Bees Don QR Codes, Unlock Hive Secrets

Pennsylvania State University

Several hundred bees in rural Pennsylvania and rural New York are sporting tiny QR codes on their backs. More than the latest in apiarian fashion, the little tags serve a scientific purpose: tracking when bees go in and out of their hives to better understand how long honey bees spend foraging for food outside of their hives. The work, a collaboration among entomologists and electrical engineers at Penn State, is the first step in solving a long-standing mystery of how far bees travel from their hives to collect pollen and nectar.

So far, the researchers have learned that while most trips outside of the hive last mere minutes, a small minority of bees can spend more than two hours away. The team said they expect to learn much more, thanks to the system they developed to track honey bees' time out of the hive.

"This technology is opening up opportunities for biologists to study systems in ways that weren't previously possible, especially in relation to organic beekeeping," said Margarita López-Uribe, the Lorenzo L. Langstroth Early Career Professor, associate professor of entomology and author on the paper published in HardwareX, an open-access journal that details the exact equipment and methods researchers use in their work so that it might be replicated or built upon by others. "In field biology, we usually just look at things with our eyes, but the number of observations we can make as humans will never scale up to what a machine can do."

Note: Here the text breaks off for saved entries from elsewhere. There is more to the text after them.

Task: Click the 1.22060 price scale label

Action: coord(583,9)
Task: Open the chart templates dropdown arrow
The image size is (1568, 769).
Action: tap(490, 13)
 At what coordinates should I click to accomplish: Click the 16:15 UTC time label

Like workers at a high-security building, the bees "buzz" their way in and out of the hive, flashing the pass on their back. They have free access, but they are digitally tracked via an automated imaging system the team developed to monitor when bees leave the hive and when they return via a customized entrance with a camera sensor. The QR codes glued to bees' backs are known as fiduciary tags, which carry the smallest amount of identification information and can be quickly detected and logged via the imaging system, even in low-resolution conditions. The system is a break with conventional entomology field work in which researchers visually observe bees for limited periods, enabling far more comprehensive and expanded observations, the researchers said.